The Fall of Arthur, the only venture by J.R.R. Tolkien into the legends of Arthur, king of Britain, may well be regarded as his finest and most skillful achievement in the use of Old English alliterative meter, in which he brought to his transforming perceptions of the old narratives a pervasive sense of the grave and fateful nature of all that is told: of Arthur’s expedition overseas into distant heathen lands, of Guinevere’s flight from Camelot, of the great sea battle on Arthur’s return to Britain, in the portrait of the traitor Mordred, in the tormented doubts of Lancelot in his French castle.
Unhappily, The Fall of Arthur was one of several long narrative poems that Tolkien abandoned. He evidently began it in the 1930s, and it was sufficiently advanced for him to send it to a very perceptive friend who read it with great enthusiasm at the end of 1934 and urgently pressed him, "You simply must finish it!" But in vain: he abandoned it at some unknown date, though there is evidence that it may have been in 1937, the year of publication of The Hobbit and the first stirrings of The Lord of the Rings. Years later, in a letter of 1955, he said that he "hoped to finish a long poem on The Fall of Arthur," but that day never came.

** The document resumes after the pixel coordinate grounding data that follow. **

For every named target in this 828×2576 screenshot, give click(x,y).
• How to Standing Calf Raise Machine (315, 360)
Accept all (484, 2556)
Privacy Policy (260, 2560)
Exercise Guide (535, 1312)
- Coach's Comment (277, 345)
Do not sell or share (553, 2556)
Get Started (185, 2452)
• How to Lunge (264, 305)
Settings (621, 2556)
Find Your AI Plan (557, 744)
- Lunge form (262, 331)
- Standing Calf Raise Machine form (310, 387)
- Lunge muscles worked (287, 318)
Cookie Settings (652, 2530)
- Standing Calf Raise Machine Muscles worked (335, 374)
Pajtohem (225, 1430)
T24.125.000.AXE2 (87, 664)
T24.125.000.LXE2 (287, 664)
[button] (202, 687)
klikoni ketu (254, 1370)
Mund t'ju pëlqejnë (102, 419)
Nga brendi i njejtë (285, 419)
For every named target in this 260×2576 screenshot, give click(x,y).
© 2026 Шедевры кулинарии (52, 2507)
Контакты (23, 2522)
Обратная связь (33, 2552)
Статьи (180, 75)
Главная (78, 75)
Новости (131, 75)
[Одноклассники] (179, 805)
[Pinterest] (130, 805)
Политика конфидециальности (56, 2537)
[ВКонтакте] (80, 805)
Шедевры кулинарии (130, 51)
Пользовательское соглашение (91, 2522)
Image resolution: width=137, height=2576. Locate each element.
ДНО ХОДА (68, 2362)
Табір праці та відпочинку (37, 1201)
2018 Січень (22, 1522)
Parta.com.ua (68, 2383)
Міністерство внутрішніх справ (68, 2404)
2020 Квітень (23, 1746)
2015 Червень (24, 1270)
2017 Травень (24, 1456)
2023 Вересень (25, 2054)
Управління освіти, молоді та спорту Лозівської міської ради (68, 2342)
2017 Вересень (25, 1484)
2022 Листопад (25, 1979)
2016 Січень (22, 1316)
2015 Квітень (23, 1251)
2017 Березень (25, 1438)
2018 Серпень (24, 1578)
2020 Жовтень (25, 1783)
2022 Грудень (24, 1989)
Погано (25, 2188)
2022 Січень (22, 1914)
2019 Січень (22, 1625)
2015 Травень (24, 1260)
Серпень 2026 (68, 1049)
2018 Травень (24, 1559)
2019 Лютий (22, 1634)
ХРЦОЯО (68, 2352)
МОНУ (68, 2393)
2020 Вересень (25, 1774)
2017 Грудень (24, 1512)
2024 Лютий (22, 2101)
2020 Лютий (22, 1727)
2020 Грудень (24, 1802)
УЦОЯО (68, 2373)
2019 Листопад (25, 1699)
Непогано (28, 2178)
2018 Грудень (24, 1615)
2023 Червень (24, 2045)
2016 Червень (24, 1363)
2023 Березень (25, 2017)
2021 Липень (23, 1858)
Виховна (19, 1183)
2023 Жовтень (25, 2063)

Associated with the text of the poem, however, are many manuscript pages: a great quantity of drafting and experimentation in verse, in which the strange evolution of the poem’s structure is revealed, together with narrative synopses and significant tantalizing notes. In these notes can be discerned clear if mysterious associations of the Arthurian conclusion with The Silmarillion, and the bitter ending of the love of Lancelot and Guinevere, which was never written.
Christopher Tolkien (1924–2020) was the third son of J.R.R. Tolkien. Appointed by Tolkien to be his literary executor, he devoted himself to the editing and publication of unpublished writings, notably The Silmarillion, Unfinished Tales, and The History of Middle-earth.
J.R.R. Tolkien (1892–1973) was a distinguished academic, though he is best known for writing The Hobbit, The Lord of the Rings, and The Silmarillion, plus other stories and essays. His books have been translated into over sixty languages and have sold many millions of copies worldwide.